■ **文档**:
= = = = = = =

题意:

给定n个点m条边的无向图(保证连通)

问:至少加多少条边可以使图为双连通图)

思路:

双连通图即所有点都属于至少一个环中

显然我们先把图缩点得到一棵缩点树,问题就转成在缩点树上加最少多少条边使得图为双连通图。

对于n个节点的无根树,至少要 (1+left)/2 条边(left为叶子节点数)

 

 

#include<stdio.h>
#include<string.h>
#include<vector>
#include<iostream>
#include<queue>
#include<stack>
using namespace std;
#define N 1005
#define M 1005
struct Edge{
	int from, to, nex;
	bool cut;
}edge[M*2];
int head[N], edgenum;
void addedge(int u, int v){
	Edge E={u,v,head[u],false};
	edge[ edgenum ] = E;
	head[u] = edgenum++;
}
int n, m;
int dfn[N], low[N], tarjan_time, tar, Stack[N*5], top;
int Belong[N];
bool iscut[N];
void tarjan(int u, int fa){
	dfn[u] = low[u] = ++tarjan_time;
	Stack[++top] = u;
	int child = 0, flag = 1;

	for(int i = head[u]; ~i; i = edge[i].nex)
	{
		int v = edge[i].to;
		if(flag && v==fa){flag = 0; continue;}
		if(!dfn[v])
		{
			child++;
			tarjan(v, u);
			low[u] = min(low[u], low[v]);
			if(low[v] >= dfn[u])

= = = = = = =

■ **任务要求 1**: 按照这篇题解的思路,为什么要先把图缩点?请用一到三句话说明。

■ **可用数据**:
= = = = = = =

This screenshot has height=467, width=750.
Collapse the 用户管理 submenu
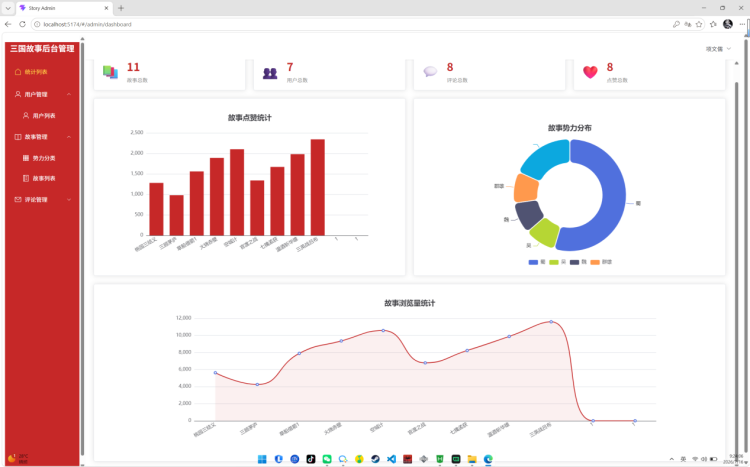tap(69, 94)
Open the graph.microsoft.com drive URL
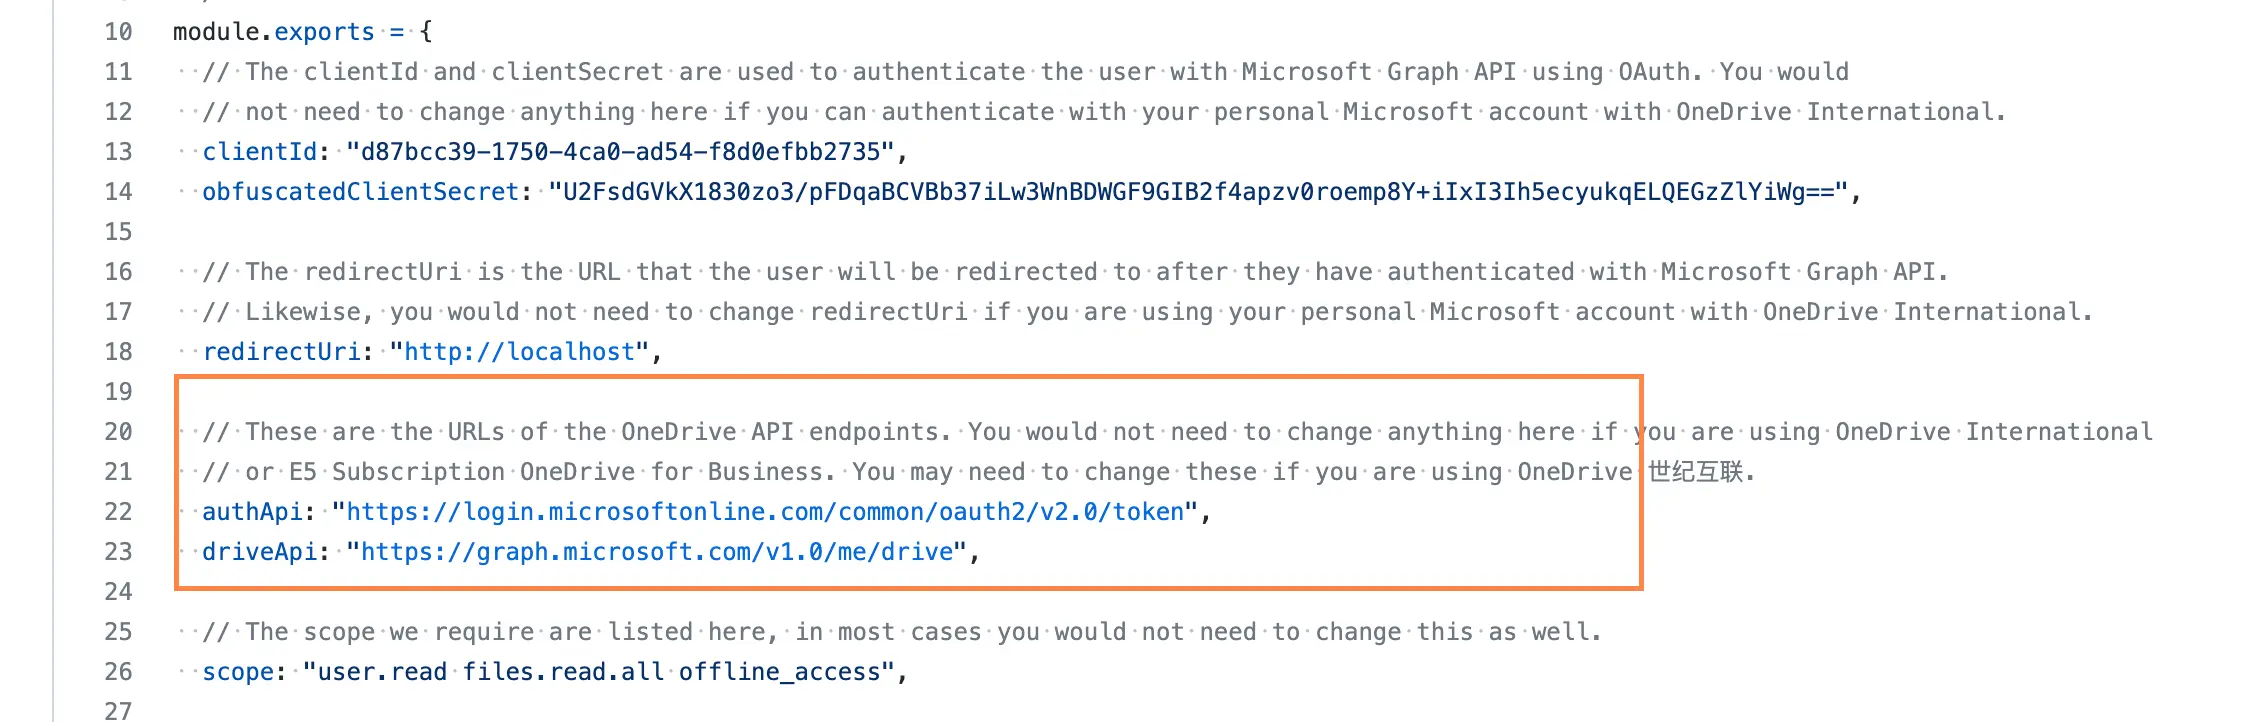The height and width of the screenshot is (722, 2252). tap(657, 552)
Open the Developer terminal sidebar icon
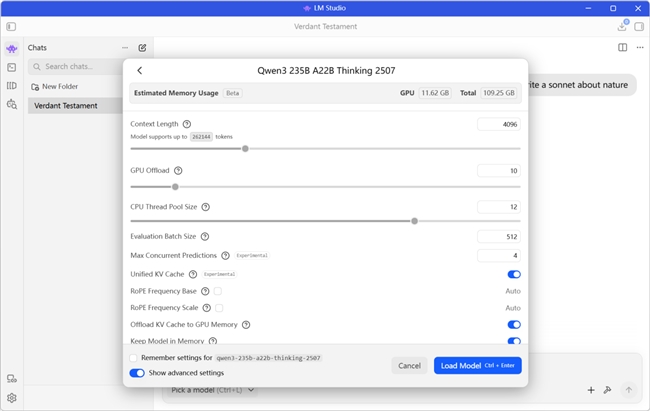 [12, 67]
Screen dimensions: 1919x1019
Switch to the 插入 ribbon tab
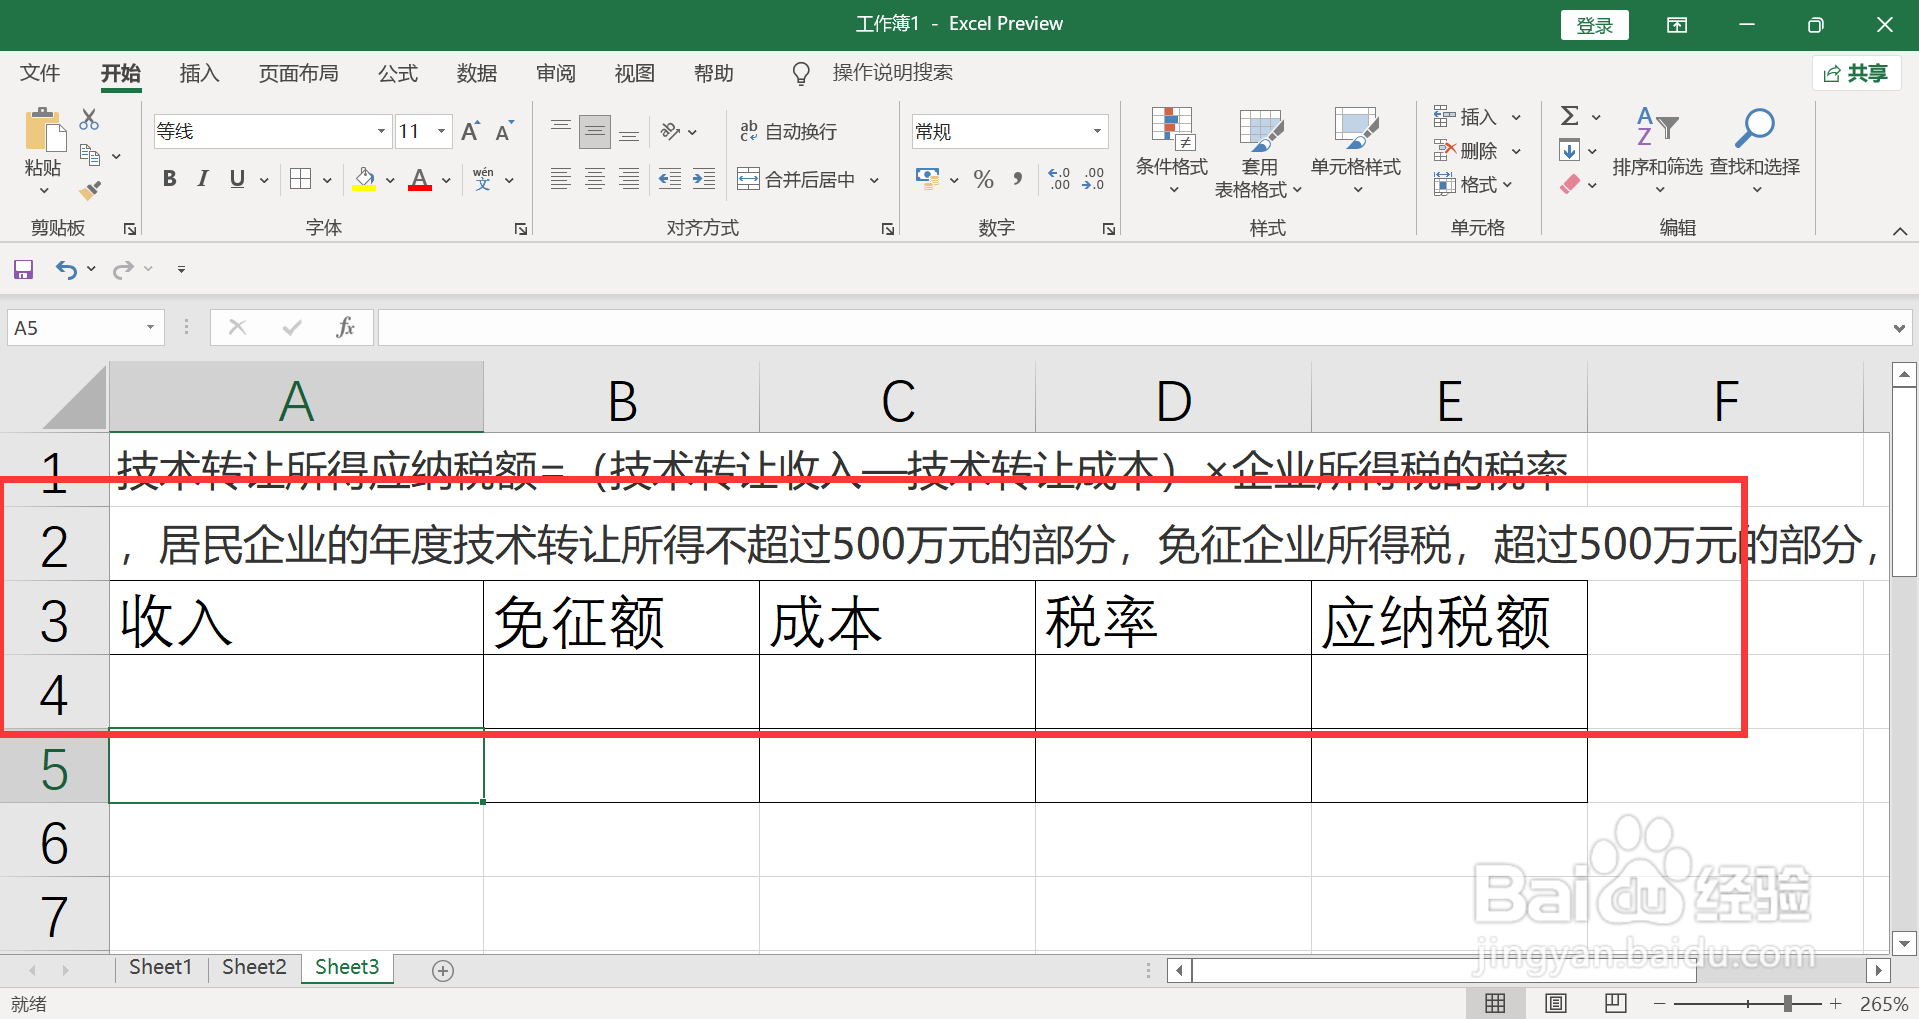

= = = = = = =

■ **任务要求 2**: 请把条目中从含有“Open the graph.microsoft.com drive URL”的那一行起一直到条目末尾的全部内容重新写出,将其中的“Open”替换为“Launch”,其余内容保持不变,答案中不要包含图片。

■ **任务结果 1**: 把图缩点后会得到一棵缩点树,原问题就转成在这棵缩点树上最少加多少条边使图成为双连通图。对于无根树,所需的边数至少为 (1+left)/2 条,其中 left 为叶子节点数。

■ **任务结果 2**:
Launch the graph.microsoft.com drive URL
The height and width of the screenshot is (722, 2252). tap(657, 552)
Launch the Developer terminal sidebar icon
 [12, 67]
Screen dimensions: 1919x1019
Switch to the 插入 ribbon tab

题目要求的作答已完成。